USNew York Letter

New York politicians argue over where to accommodate new arrivals as US faces rise in people crossing border

Expiry of Title 42 rule expected to prompt a further increase in numbers seeking asylum

The statue in the bay symbolises New York City’s history as a refuge for the poor and persecuted from across the world fleeing tyranny or seeking a better life.

However, as the US faces an expected significant surge in the number of people seeking to cross the border from Mexico following the ending of Covid-era restrictions, New York is already struggling to cope.

Mayor Eric Adams last week said that since last spring 60,800 asylum seekers had come through New York City and been offered a place to stay.

He said about 37,500 asylum seekers were in the care of the city.


New York was always a magnet for people looking for a better life. However, last year the governor of Texas Greg Abbott announced a policy that would see his state actively bus migrants from there to New York City.

The move added to the pressure on New York which has sought to use facilities such as a former psychiatric hospital and even hangars at JFK airport to accommodate those arriving in the city.

The mayor last week signalled that he wanted other areas in New York state to share the load.

Authorities maintained the city had “largely on its own taken fast and urgent action, managing the arrival of a rapidly increasing number of buses across New York with virtually no co-ordination from states sending them”.

They said the city opened 122 hotels as emergency shelters and had eight humanitarian relief centres in operation. The authorities also pointed out that the city has put in place a navigation centre to connect asylum seekers with critical resources and had enrolled children in state schools.

The mayor announced a programme which essentially would see single adult men seeking asylum moved from their accommodation in New York City to hotels in nearby counties.

The initiative would begin by using two hotels located in Orange Lake and Orangeburg “with the potential to expand” and planned to provide asylum seekers with shelter for up to four months.

The announcement came just days before the scheduled end of a controversial US government policy which is known as Title 42.

Introduced as a health measure during the Covid-19 pandemic, Title 42 allowed US officials to turn back people at the border – on the grounds of preventing the spread of Covid-19 – before they could exercise a right to seek asylum.

With this policy being discontinued it was perhaps inevitable that a significant number of people would seek to cross the border.

Even before the Title 42 policy formally ended on Thursday, authorities in New York maintained they had seen the number of asylum seekers rapidly increase and they forecast this would rise further.

“The hotels in Orange Lake and Orangeburg will free up additional space in New York City for the hundreds of asylum seekers continuing to arrive in the five boroughs every day,” the city authorities said.

The mayor said the city had no choice but to take its own initiative.

“Despite calling on the federal government for a national decompression strategy since last year, and for a decompression strategy across the state, New York City has been left without the necessary support to manage this crisis.
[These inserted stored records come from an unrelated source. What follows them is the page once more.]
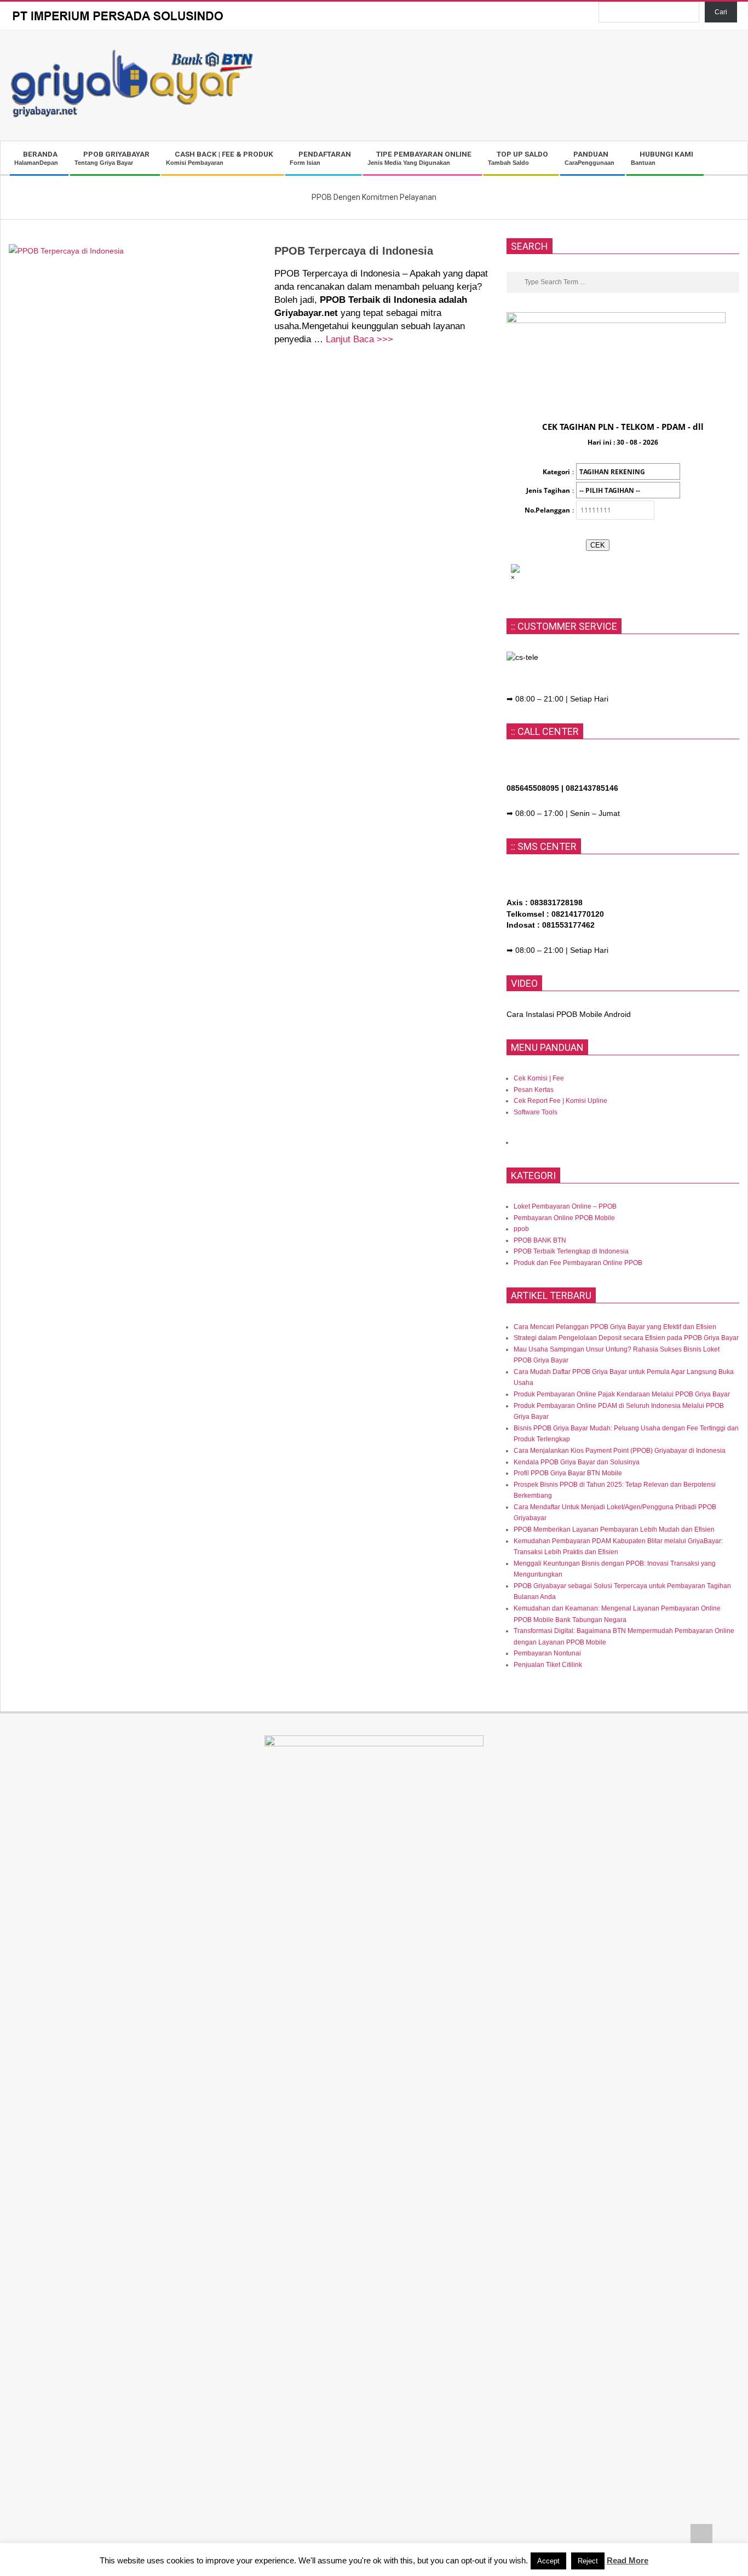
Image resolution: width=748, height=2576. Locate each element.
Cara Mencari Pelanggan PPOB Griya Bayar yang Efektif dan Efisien (615, 1327)
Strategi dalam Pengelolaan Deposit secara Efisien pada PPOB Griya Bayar (626, 1338)
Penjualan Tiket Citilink (548, 1665)
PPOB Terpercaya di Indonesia (353, 251)
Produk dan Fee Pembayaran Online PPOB (578, 1263)
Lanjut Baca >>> (359, 339)
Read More (627, 2560)
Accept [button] (548, 2561)
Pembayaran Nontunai (547, 1653)
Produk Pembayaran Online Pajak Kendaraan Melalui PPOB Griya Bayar (622, 1394)
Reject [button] (588, 2561)
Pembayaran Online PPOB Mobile (564, 1218)
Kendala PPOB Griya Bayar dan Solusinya (577, 1462)
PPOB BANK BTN (540, 1240)
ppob (521, 1229)
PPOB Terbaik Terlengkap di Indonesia (571, 1251)
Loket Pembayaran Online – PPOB (565, 1206)
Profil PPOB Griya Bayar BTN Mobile (568, 1473)
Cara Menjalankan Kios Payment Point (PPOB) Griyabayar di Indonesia (620, 1450)
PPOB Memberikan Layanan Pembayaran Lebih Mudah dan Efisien (614, 1529)
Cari (721, 12)
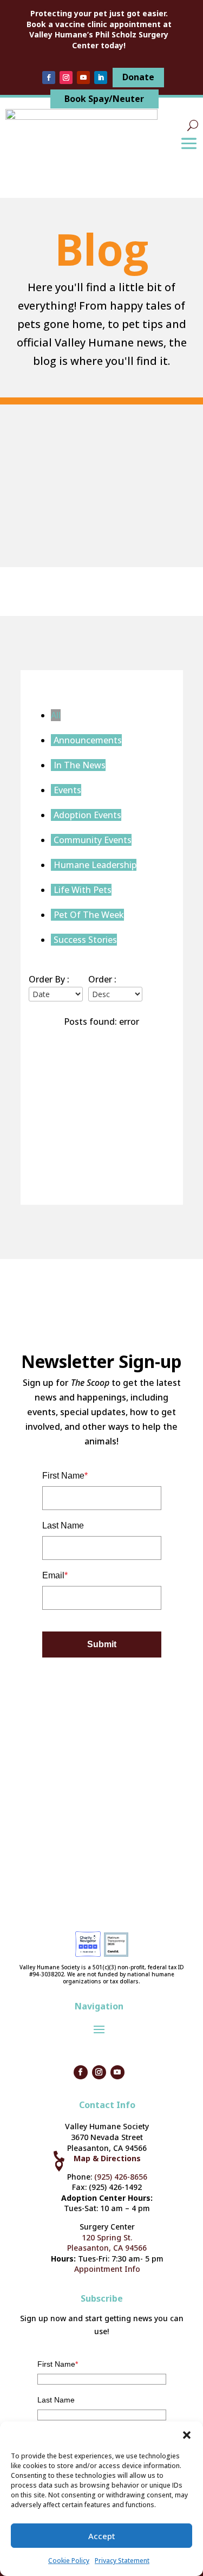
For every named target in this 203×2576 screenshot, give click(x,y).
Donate (138, 77)
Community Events (93, 840)
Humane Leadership (95, 865)
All (56, 715)
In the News (80, 765)
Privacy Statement (122, 2560)
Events (67, 790)
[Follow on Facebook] (48, 77)
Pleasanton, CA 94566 (107, 2248)
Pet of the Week (89, 915)
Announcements (88, 740)
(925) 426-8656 (120, 2177)
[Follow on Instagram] (66, 77)
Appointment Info (107, 2269)
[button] (186, 2435)
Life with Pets (83, 890)
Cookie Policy (68, 2560)
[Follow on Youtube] (83, 77)
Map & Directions (107, 2158)
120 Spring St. (107, 2237)
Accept (101, 2535)
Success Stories (85, 940)
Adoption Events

With a vacuum of leadership, we are now being forced to undertake our own decompression strategy.”

However, the mayor’s announcement provoked outrage in the surrounding counties where officials maintained they were already dealing with people arriving independently in their areas and that Adams’s plan would put more pressure on their communities.

The top official of Rockland County, which is about 65km from New York City, declared a state of emergency on Saturday in response to plans to send 340 men to live at an Armoni Inn and Suites in Orangeburg.

The New York Times reported that in Orangetown in Rockland County, police officers had earlier in the week been ordered by local political leaders to park their official cars near the entrance to a nearby hotel and to physically block and search any bus of migrants that might arrive.

A couple of buses carrying migrants did arrive on Thursday at a hotel in Orange County.

Perhaps inevitably, the whole issue of the mayor’s initiative has ended up in court.

A New York state supreme court judge granted Rockland County’s request for a temporary restraining order to stop New York City authorities from creating a shelter outside of its jurisdiction.

The case is back in court again next week.

With the ending of Title 42 migration the US is likely to see thousands of people seeking to enter the country, potentially placing pressure on cities and states to accommodate them. The New York rows are likely to be replicated elsewhere.